Story is what’s happening now; what your characters are doing, what they want, where they’re going, how they’ll get there. Whether written in present or past tense, the story is the immediate moment of your narrative. It moves, it carries, it changes, and the reader goes with it. Backstory, on the other hand – the revelation of what the characters did before this point and what made them this way – is about what happened before and outside the story. It’s the past past tense, the stuff that’s gone before, and when you stick that into the story, you hit pause on your narrative and cut a hole in it that bleeds out energy and pace. Story goes forward; backstory stops, pulls you out, and robs you of interest in getting back into the flow again.
There are exceptions, of course, and stories that exist primarily as a way of exploring backstory, such as Iain M. Banks’ Use of Weapons (perhaps his finest SF book). Those work because they embed the backstory within the narrative, rather than outside it. It’s also important to distinguish here between backstory and mystery. Backstories exist to illuminate or inform story; mysteries exist to be solved/explored as part of the story. Backstory is external to story; mystery is internal to story. Stories where the characters bring history to light, or investigate and solve mysteries that involve their history, are fine because that’s what the story is about.

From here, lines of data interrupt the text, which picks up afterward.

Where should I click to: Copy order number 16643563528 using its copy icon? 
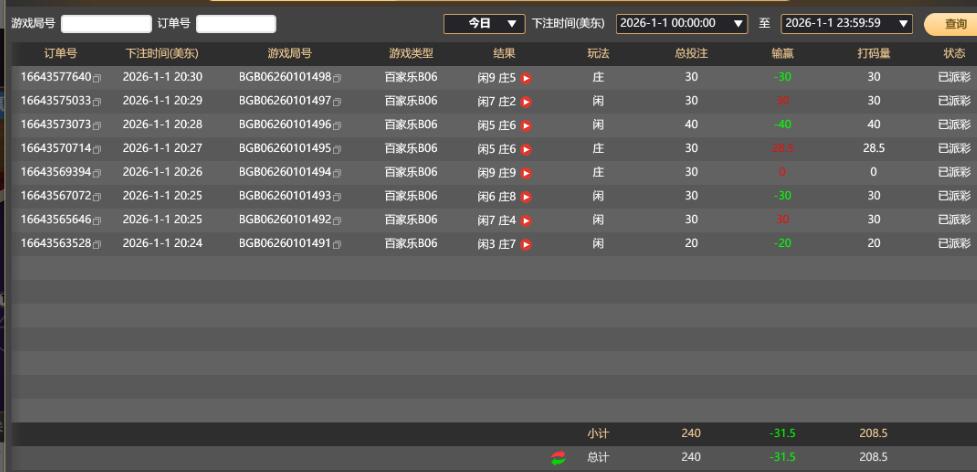[97, 245]
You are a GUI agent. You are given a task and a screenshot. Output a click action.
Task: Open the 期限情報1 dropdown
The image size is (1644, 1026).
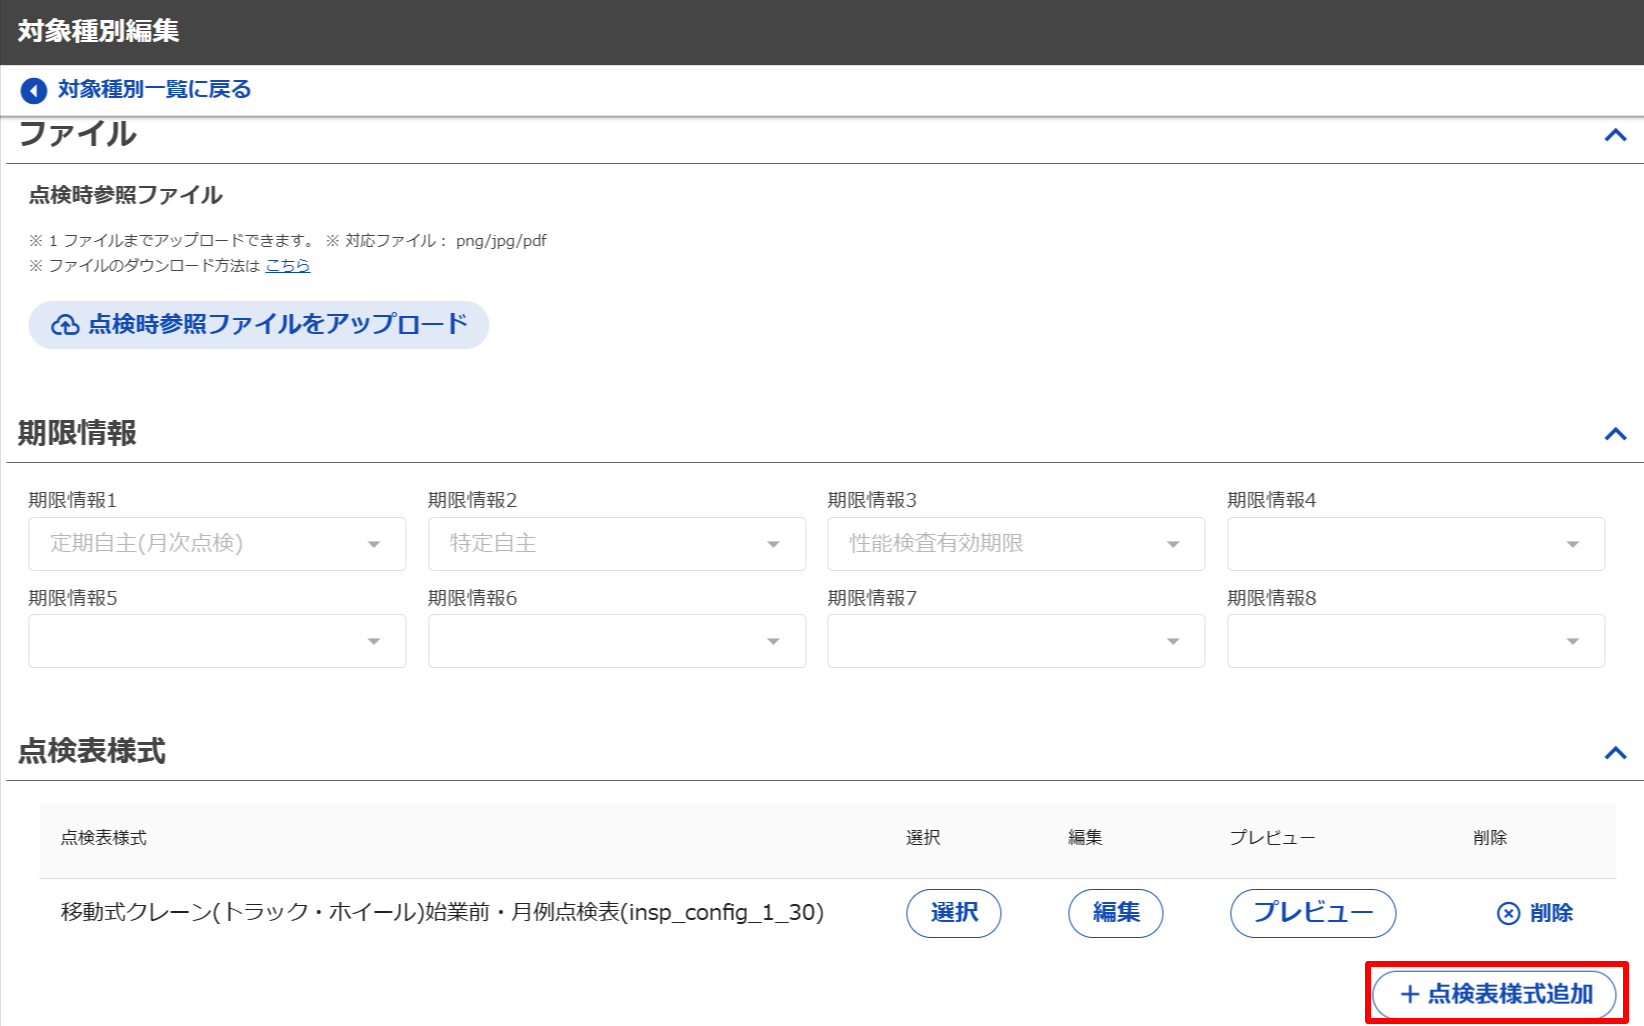(x=217, y=544)
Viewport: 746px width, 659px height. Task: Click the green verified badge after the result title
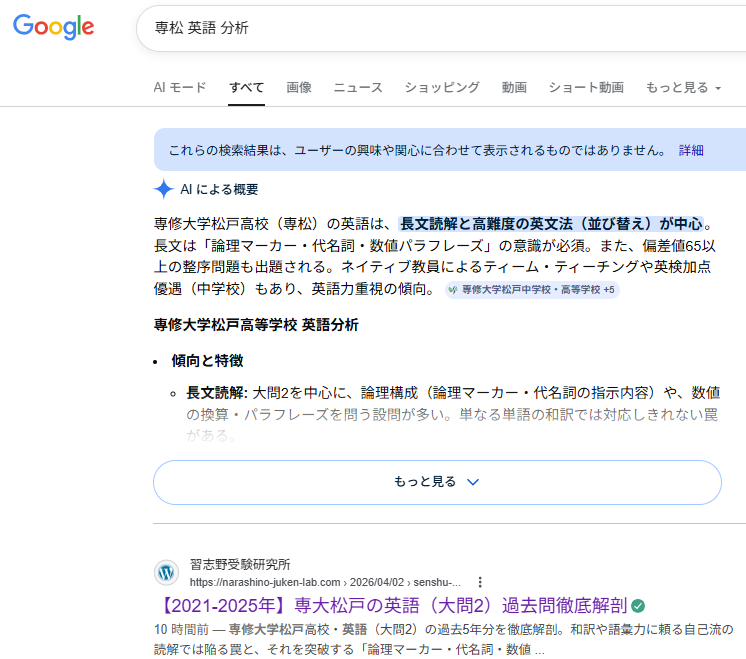[x=638, y=606]
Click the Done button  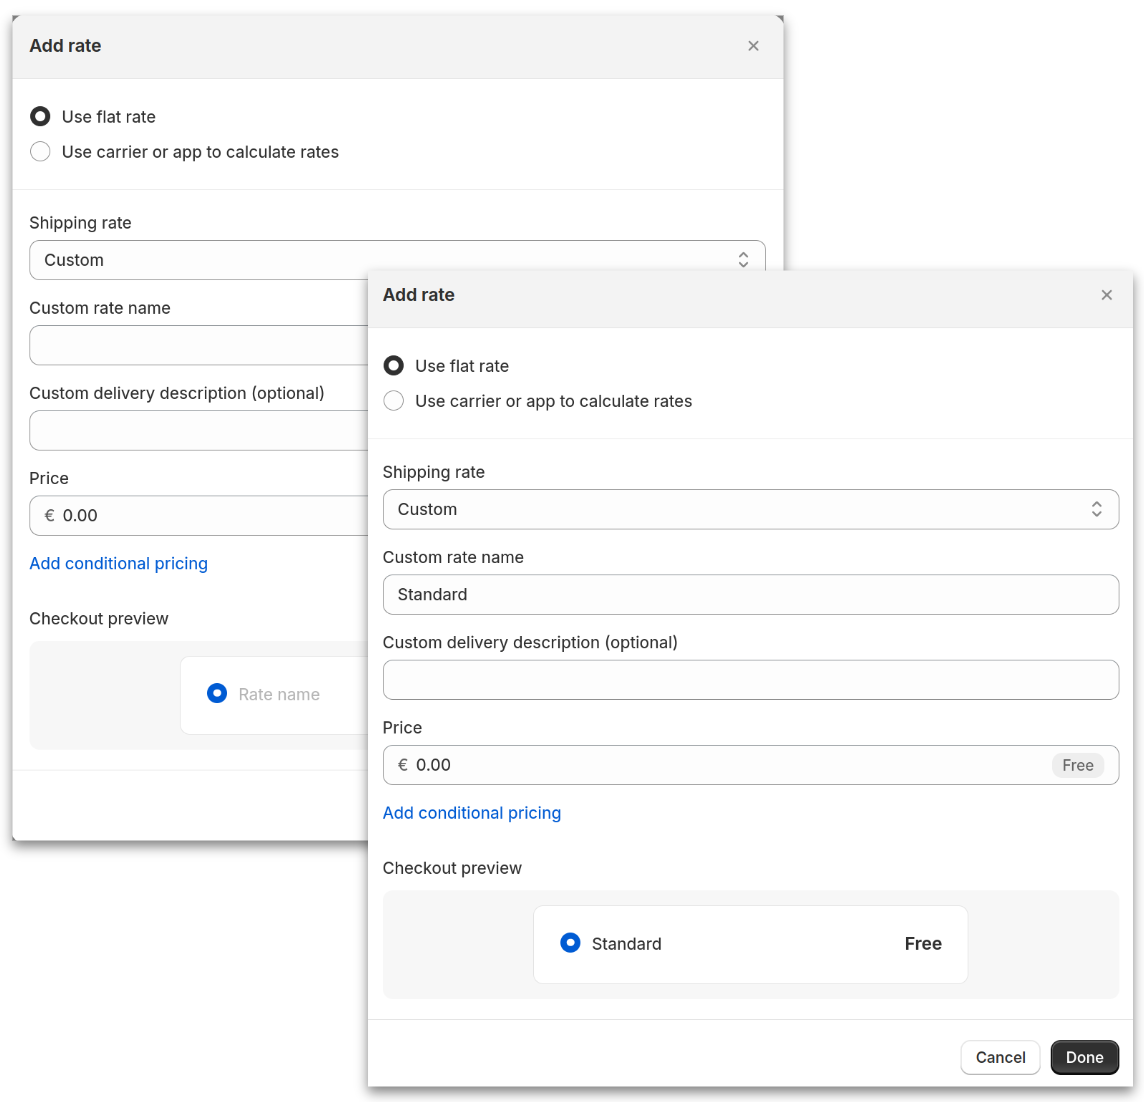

Of course, it’s normal for a writer to feel that a character’s motivation and past are important, and that they need to be demonstrated. And these things are important, and should be demonstrated – in the story itself. A character’s actions and personality reflect and demonstrate who they are and where they come from far more than any infodump or flashback to three years earlier or their seminal childhood events. Backstory doesn’t do this; it doesn’t move things along, but provides justification and explanation of the narrative. And that sounds positive, but the narrative doesn’t need to be justified or explained, it needs to be experienced. It needs to move, not stop and ruminate on how it got here in the first place.
One of the decisions I made right at the start of Arcadia – my novel-in-progress, or more accurately in-stasis at the moment, but I plan to fix that – was to eschew backstory and its staggered revelation. The primary character’s upbringing and childhood are hugely important to her, and absolutely propel her into the start of the novel – but then that history ends, and the story is about what she does now and the mistakes she makes. Arcadia is about runaways, but Gwen is running towards something, not away from something, and her past is touched on only when the narrative actually brushes up against it, and even then only briefly. The other main character, Pious, is definitely running from something, but I made it something he couldn’t communicate effectively; all we get to see is Gwen’s assumptions about it, and how she uses those assumptions to make decisions in the immediate moment. Usually very bad decisions, because I’m kind of a prick to my characters.
In the end, every word you spend on developing a character’s or situation’s backstory is a word you’re not spending on the actual character or situation. Every word that doesn’t push the story along actually holds it back, and the supposed depth it offers is an optical illusion. When things happen, when people change, when the story rolls relentlessly down an unpredictable track – that’s when the reader learns why they care about where things are going, and stop thinking about the freeze-frame glimpses of what went before.
That’s the truth. Strike me hysterically blind if I’m wrong.